Dear Black Bag Confidential Reader,
The use of robust password protection is critical to maintaining your digital security and privacy.
As password strength is a function of its length and complexity, the key to a strong password is the unpredictability of the characters that it incorporates.
In addition, best practices suggest that you should maintain separate passwords for each account you wish to secure. But not only do people typically not do this, they also tend to use the same password for all of their accounts. Often, it’s a relatively simple password too, like “password” and “123456.”
And that is why you need a password manager.
By using a password manager, you address both of these concerns while also increasing the likelihood that your accounts will remain private.
Just as a car thief will pass on a car with a steering column bar and an obvious alarm and instead seek an easier target, hackers and data thieves will seek out accounts “protected” by “123456” over yours.
Which Password Manager Should You Use?
I personally use and recommend LastPass because of its ease of use and numerous features that allow you to tailor the program to your specific requirements. Other popular password managers like Dashlane and RoboForm provide their own unique features and advantages, but I prefer LastPass. The ideas I concentrate on here today, then, are directly applicable to this program.
A keylogger is a piece of malicious software that can get installed on your computer that then captures every single key you press on your keyboard.
LastPass protects against this by using a “virtual keyboard.”
Here’s how it works: Rather than typing on your keyboard to enter your password, you use your mouse to “type” in your password by clicking on the corresponding keys displayed on your monitor.
To use this feature, when you sign in to LastPass, the “Sign In” page will include four options below the field for typing in your email and password. These are “Show Keyboard,” “One-Time Password,” “Mobile Site,” and “Create an Account.” Click on the “Show Keyboard” button and use your mouse to enter your email and password information.
The button on the sign in page adjacent to the Virtual Keyboard is the “One-Time Password” option. This option is also useful in circumstances when you are not using a secure computer, such as in a public space, or where you believe keylogging may be a risk.
Any “One-Time Password” you create can be used only once to log into your LastPass account.
You can create as many of these passwords as you like and keep a list of them with you. To learn more about this feature, click here.
By far, the most valuable tool to protect your password privacy and security is your ability to require authentication to access your protected data. Authentication is the process of verifying your identity by confirming the truth of a single piece of data.
For example, the bank cards we all use at ATMs incorporate two-factor authentication. The first factor is possession of the bank card itself, which is inserted into the ATM to transact business.

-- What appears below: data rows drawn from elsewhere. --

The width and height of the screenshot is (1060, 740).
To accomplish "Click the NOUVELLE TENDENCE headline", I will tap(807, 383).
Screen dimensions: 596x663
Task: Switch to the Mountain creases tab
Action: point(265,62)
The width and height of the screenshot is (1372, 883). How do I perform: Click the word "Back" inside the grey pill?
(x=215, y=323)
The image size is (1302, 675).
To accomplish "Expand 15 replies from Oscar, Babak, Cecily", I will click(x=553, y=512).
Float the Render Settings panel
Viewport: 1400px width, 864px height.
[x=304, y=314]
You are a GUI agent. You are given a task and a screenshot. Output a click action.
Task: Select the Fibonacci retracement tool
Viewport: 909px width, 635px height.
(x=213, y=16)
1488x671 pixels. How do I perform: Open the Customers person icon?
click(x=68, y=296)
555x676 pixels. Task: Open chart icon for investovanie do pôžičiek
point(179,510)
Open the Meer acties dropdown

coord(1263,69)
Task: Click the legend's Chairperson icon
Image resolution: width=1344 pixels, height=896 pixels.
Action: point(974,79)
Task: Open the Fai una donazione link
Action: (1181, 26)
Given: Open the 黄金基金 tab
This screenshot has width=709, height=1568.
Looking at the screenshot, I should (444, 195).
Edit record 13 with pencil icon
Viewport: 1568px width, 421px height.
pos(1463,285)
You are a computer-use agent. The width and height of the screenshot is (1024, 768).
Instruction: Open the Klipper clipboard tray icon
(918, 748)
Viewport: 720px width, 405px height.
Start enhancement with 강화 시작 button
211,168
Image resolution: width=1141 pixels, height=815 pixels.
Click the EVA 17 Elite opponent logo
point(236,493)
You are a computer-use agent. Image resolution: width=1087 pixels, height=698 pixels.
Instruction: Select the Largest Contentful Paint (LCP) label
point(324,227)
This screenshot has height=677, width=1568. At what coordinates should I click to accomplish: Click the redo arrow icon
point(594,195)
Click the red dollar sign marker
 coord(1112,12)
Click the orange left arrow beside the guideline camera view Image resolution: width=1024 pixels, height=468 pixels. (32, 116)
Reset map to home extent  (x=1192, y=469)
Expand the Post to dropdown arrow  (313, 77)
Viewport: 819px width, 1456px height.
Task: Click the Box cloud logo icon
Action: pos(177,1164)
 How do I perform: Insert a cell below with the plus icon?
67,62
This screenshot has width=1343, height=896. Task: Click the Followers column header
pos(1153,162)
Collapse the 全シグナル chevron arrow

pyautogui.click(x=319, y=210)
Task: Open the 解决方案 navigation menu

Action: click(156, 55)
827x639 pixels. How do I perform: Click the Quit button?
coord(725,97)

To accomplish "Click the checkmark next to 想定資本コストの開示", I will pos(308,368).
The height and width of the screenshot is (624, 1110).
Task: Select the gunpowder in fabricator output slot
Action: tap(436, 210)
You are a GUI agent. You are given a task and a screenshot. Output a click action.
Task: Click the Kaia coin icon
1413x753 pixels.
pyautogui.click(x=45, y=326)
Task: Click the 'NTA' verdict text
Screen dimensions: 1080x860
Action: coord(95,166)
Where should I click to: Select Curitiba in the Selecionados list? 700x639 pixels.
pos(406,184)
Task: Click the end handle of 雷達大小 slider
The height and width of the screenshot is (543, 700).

In most cases, the person using the card is its rightful owner. But there’s always the possibility that someone is using the card unlawfully. This is why ATMs require you to enter a personal identification number (PIN) as well. The PIN provides more evidence that the person using the bank card is authorized to use it, because of the confidential nature of PINs.
LastPass provides this heightened level of security too, by using several authentication options, including Google Authenticator and Authy. Each of these authentication options is software based. For those concerned about potential hacks into these software products, there are also hardware-based authentication solutions available, including my favorite, YubiKey.
The possibility of falling prey to hackers and online data thieves is always a risk. But you can tip the balance in your favor by using a password manager like LastPass.